EXERCISE DIRECTIONS: The lines to copy are those in the listing that hold the word "width".

DATA PROVIDED:

┄┄┄┄┄┄┄┄┄┄┄┄┄┄┄┄┄┄┄┄

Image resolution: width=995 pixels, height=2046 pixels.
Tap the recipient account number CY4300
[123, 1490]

┄┄┄┄┄┄┄┄┄┄┄┄┄┄┄┄┄┄┄┄

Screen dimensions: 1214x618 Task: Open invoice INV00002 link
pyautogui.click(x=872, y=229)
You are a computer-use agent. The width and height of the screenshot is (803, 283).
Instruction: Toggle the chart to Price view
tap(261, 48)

┄┄┄┄┄┄┄┄┄┄┄┄┄┄┄┄┄┄┄┄

REPLY TO THE EXERCISE:
Image resolution: width=995 pixels, height=2046 pixels.
You are a computer-use agent. The width and height of the screenshot is (803, 283).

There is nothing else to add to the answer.